Inadequate Exposure Characterization

Characterizing exposure to jet fuels in humans is complicated by the variety in potential routes of exposure, exposure levels, and the likelihood that individuals experience multiple concurrent exposures. Given these complexities, most of the epidemiologic studies identified by this review assessed jet fuels as a group, rather than focusing on specific types. This approach acknowledges the practical difficulty of isolating the effects of individual jet fuel types from other workplace exposures, which may include a mix of fuels, solvents, and emissions. However, it limits the ability to attribute any observed effects to specific fuels or constituents. Additional animal toxicological studies and/or improved exposure monitoring could enhance the understanding of the contribution of specific hazards, as well as the potential mixtures, experienced in these workplace environments on the observed health outcomes. Currently, there is a shortage of replicated findings in the published evidence, especially concerning the most widely used jet fuels, JP-5 and JP-8. More reproducible studies are needed to better understand the health implications of these fuels.

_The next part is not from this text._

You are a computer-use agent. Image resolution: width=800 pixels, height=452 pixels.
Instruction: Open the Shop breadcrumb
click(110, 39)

Limited Coherence Across Evidence Streams

The coherence of evidence across epidemiologic and animal toxicological studies is also limited. Only kidney cancer was observed in both humans and animals following jet fuel exposure. Two epidemiologic studies observed an increase in kidney cancer in men occupationally exposed to jet fuel,^40,41 and one observed a high rate of in kidney cancer in US military ground crew, relative to the US general population.³⁷ Three animal toxicological studies observed an increase in kidney neoplasms in male rats following inhalational exposure to JP-4, JP-7, JP-10, or JP-TS, although the probable mechanism for the observed increased cancer incidence (α2μ-globulin nephropathy syndrome) is unique to male rats and is not considered relevant to humans.^27,28,31 Four other animal studies assessed dermal cancers following treatment of the skin with jet fuels, with three studies observing a significantly increased incidence.^47–49 While no epidemiologic studies reported significant associations between occupational jet fuel exposure and skin cancers, one case report described an epithelioid sarcoma on the hand of a USAF Senior Airman with occupational exposure to jet fuels, including hydrazine.⁴⁶ The mechanistic evidence also supports a mechanism for jet fuel to cause skin cancer. A substantial percentage of studies identified an exacerbated inflammatory response in the skin of dermally exposed animals, which is relevant to KC 6 (Induces Chronic Inflammation).

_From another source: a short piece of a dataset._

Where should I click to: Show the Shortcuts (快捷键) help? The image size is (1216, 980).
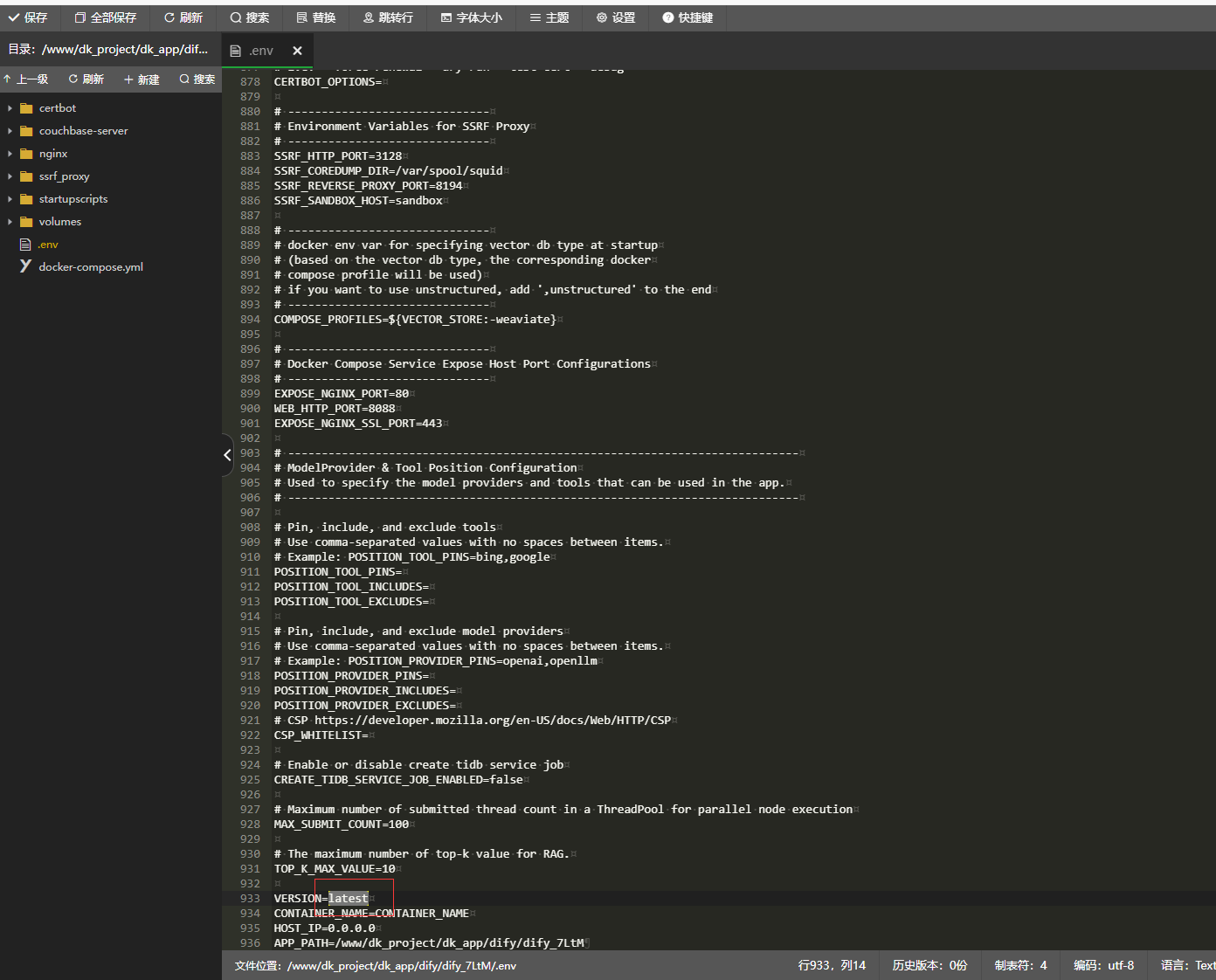tap(687, 17)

Although coherence across epidemiologic, animal, and mechanistic studies is currently limited, several approaches could help strengthen these connections. More targeted epidemiologic studies with refined exposure assessments and longer follow-up, along with animal studies that better mimic occupational exposure, would improve comparability. Emphasizing human-relevant mechanistic pathways (eg, inflammation, oxidative stress, DNA damage) and applying structured frameworks such as the KCCs can further integrate findings and highlight consistencies despite current gaps.

In summary, this review assessed the findings of 10 epidemiologic studies, one case report, 12 animal toxicological studies, and supporting mechanistic evidence. The majority of both epidemiologic and animal toxicological studies were classified as low confidence or uninformative, and there was limited consistency in exposure or outcome across studies. Still, the overall weight of evidence was determined to reach the level of suggestive evidence of carcinogenic potential according to the Guidelines for Carcinogen Risk Assessment.¹¹ Additional studies are needed to confirm existing studies’ findings and establish a mode of action if one exists.